Des actions racontées à l’imparfait sont de plus considérées comme simultanées, c’est-à-dire qu’elles semblent se passer en même temps et non successivement, comme au passé simple.

Exemple : La Provence grésillait de soleil. A l’ombre d’un vieil olivier, Pierre dormait et Malik lisait un roman noir.

 

Les connecteurs et autres marques temporelles

C’est l’ensemble des indications qui marquent l’écoulement du temps et l’ordre dans lequel les actions se succèdent dans le temps. Ce repérage peut se faire de trois façons :

    a)   par une année, un mois, un jour ou une date du calendrier : Il arriva sur Mars le 14 juillet 2006.

    b)  par rapport au moment de l’énonciation: Il arrivera sur Mars après-demain. Les repères ancrés dans la situation d'énonciation n'ont de sens que si l'on sait quand le récit est raconté: hier, aujourd'hui, demain ; ce matin, maintenant, cet après-midi, etc.

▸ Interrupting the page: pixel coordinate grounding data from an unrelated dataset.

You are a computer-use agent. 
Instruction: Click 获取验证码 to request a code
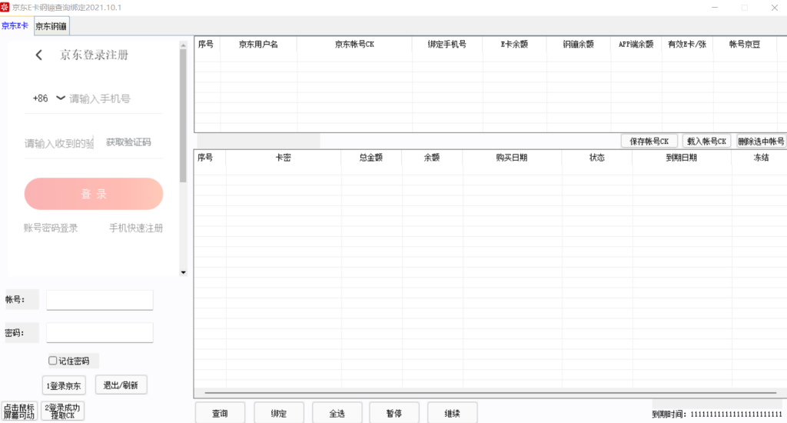[128, 142]
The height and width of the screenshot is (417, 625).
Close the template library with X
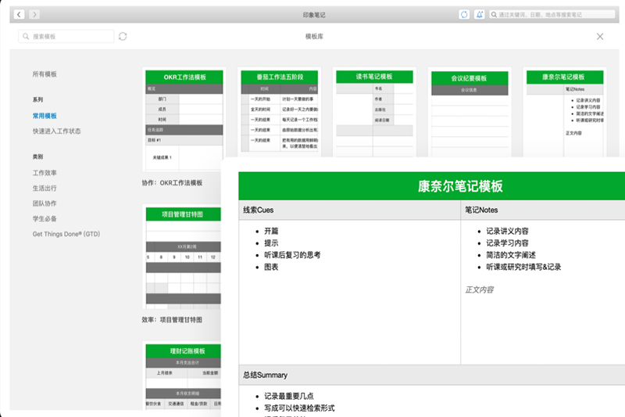(x=600, y=37)
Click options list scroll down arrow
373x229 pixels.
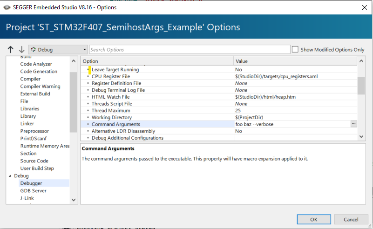click(361, 136)
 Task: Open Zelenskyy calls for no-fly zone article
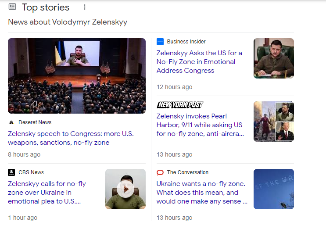point(47,193)
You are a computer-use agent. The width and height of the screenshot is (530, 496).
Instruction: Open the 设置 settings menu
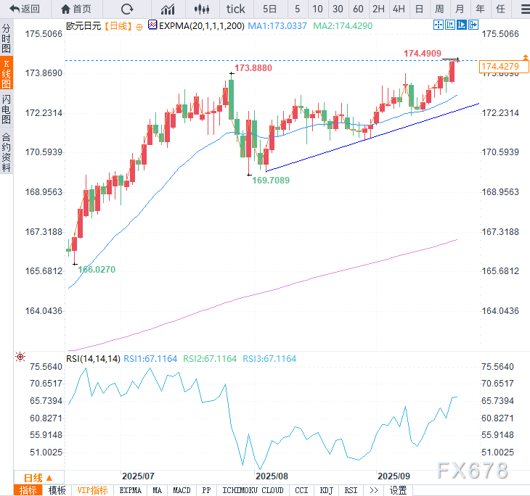coord(398,490)
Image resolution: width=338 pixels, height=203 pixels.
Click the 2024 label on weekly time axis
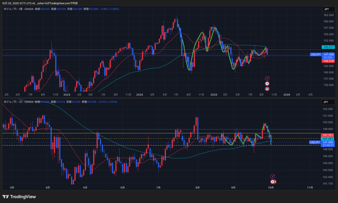(x=140, y=94)
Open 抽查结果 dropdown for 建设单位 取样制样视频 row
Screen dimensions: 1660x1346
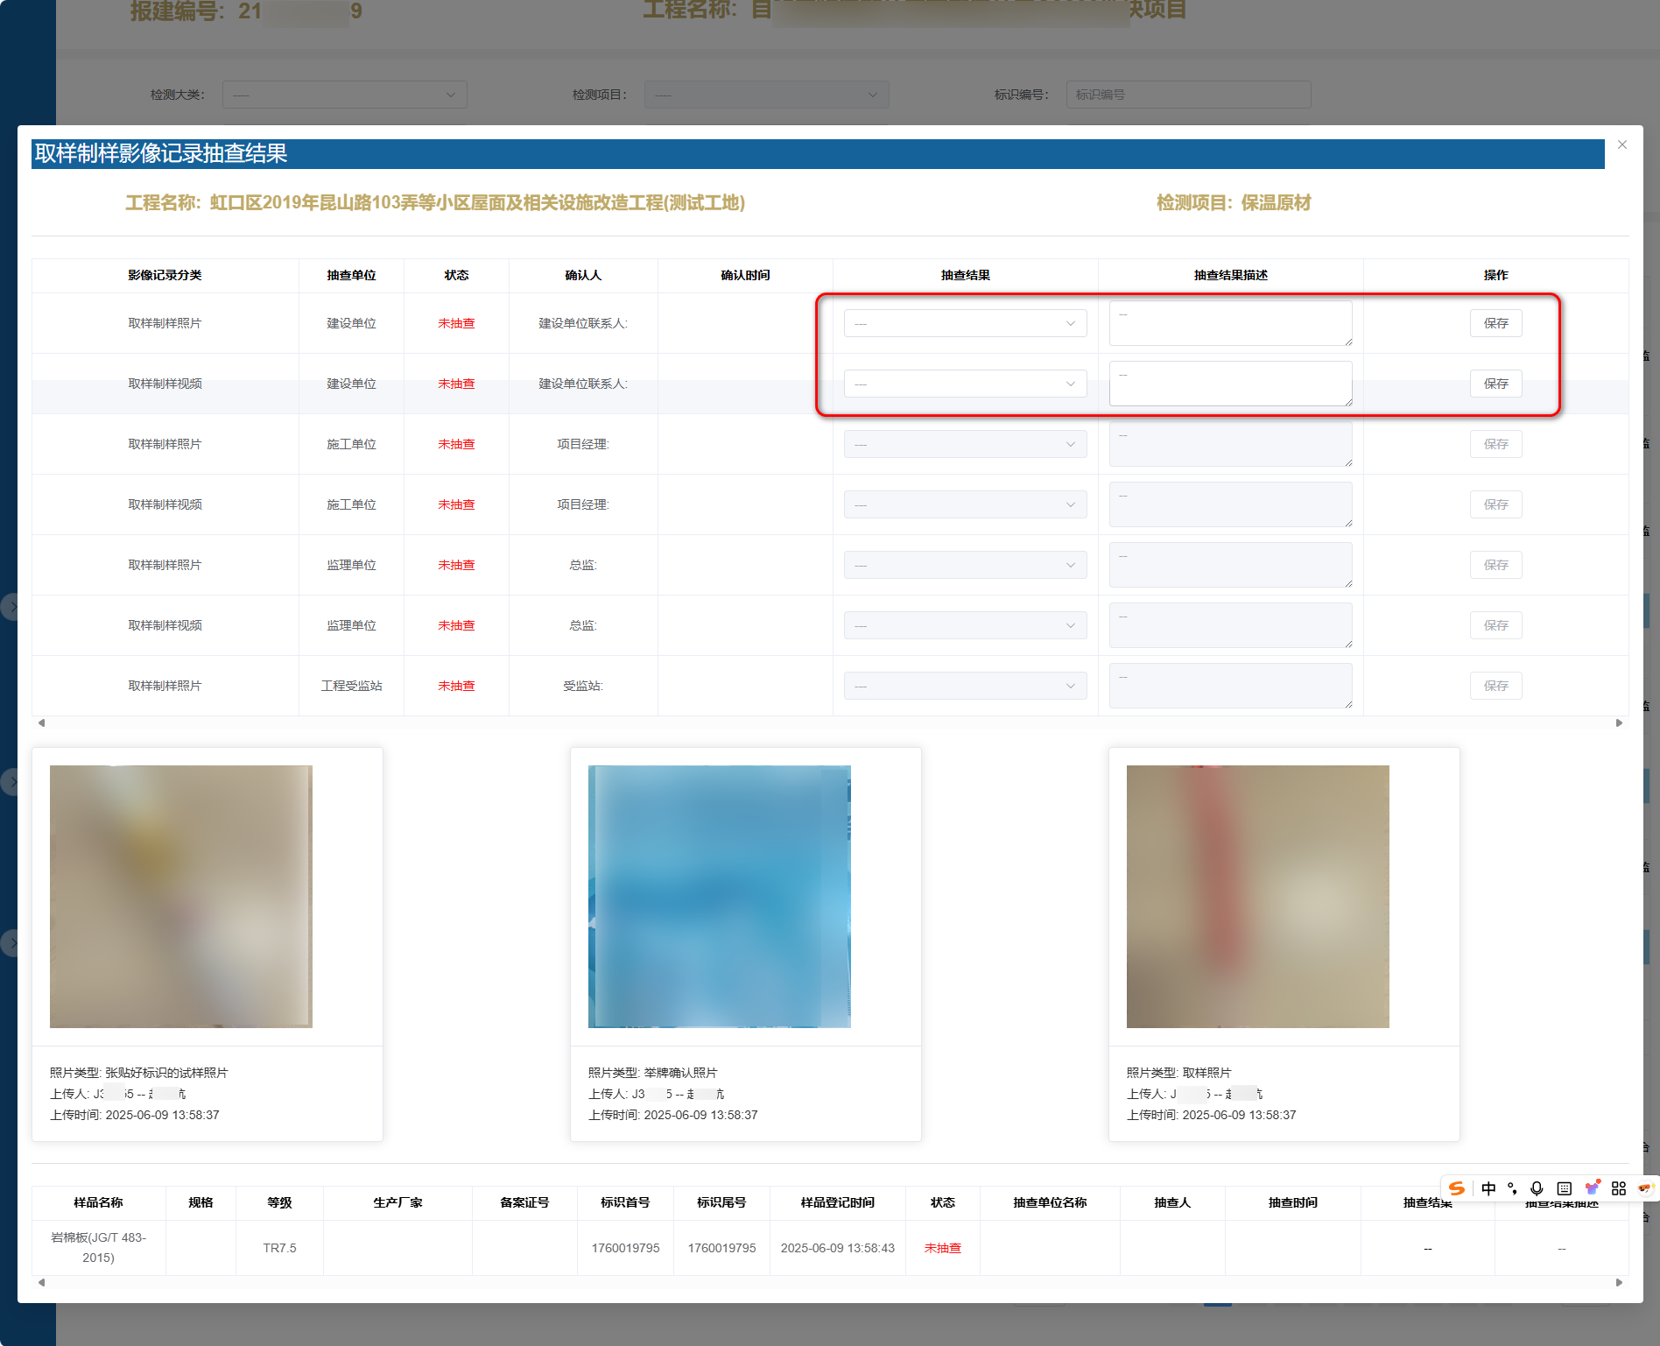coord(965,384)
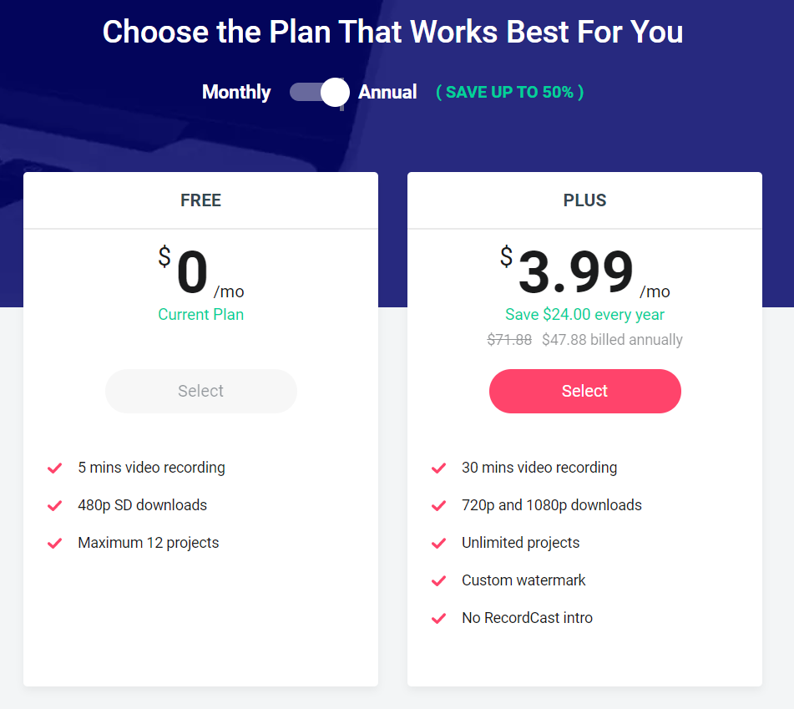794x709 pixels.
Task: Click the SAVE UP TO 50% text
Action: [x=509, y=92]
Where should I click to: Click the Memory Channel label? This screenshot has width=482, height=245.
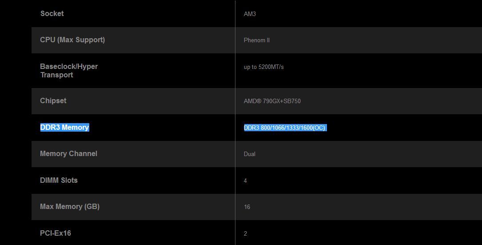tap(68, 153)
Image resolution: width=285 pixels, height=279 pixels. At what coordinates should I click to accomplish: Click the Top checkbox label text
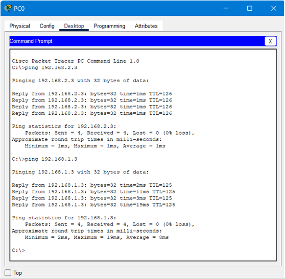(18, 273)
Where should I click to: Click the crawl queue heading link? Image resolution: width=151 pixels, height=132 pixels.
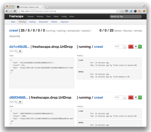click(14, 30)
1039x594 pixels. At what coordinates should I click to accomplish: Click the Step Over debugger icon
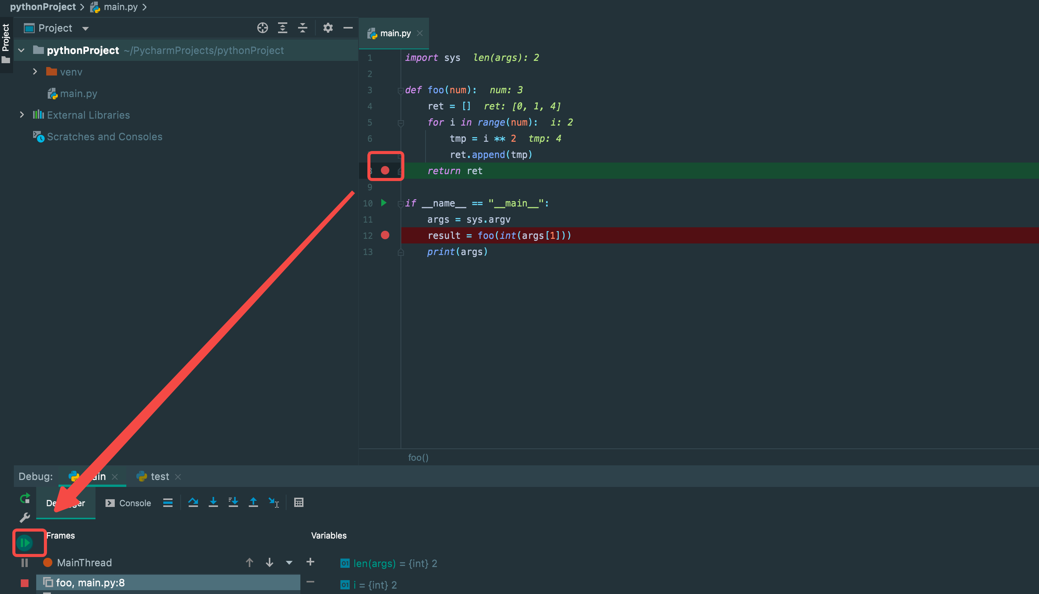[192, 503]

    c)   par rapport à une autre action dans le récit : Il était arrivé sur Mars au moment où l'on avait décidé de limiter le nombre d'immigrants. Les repères coupés de la situation d'énonciation sont relatifs aux événements du récit: la veille, ce jour-là, le lendemain, etc.

 

Nature grammaticale des connecteurs

- noms et groupes nominaux : le lendemain, jeudi, une heure, etc. ;

-des adverbes : demain, rapidement, soudain, puis, alors, enfin ;

-des prépositions et des groupes prépositionnels: avant, après, pendant, dès son arrivée;

-des conjonctions de subordination : avant que, après que, pendant que, dès que, alors que, comme, quand, lorsque.

Exemple : Jeudi prochain, il pleuvra dès l'aube.

Dans cette phrase, la chronologie est exprimée par un groupe nominal (jeudi prochain), un groupe prépositionnel (dès l’aube), un verbe au futur (pleuvra : action postérieure au moment de l’énonciation).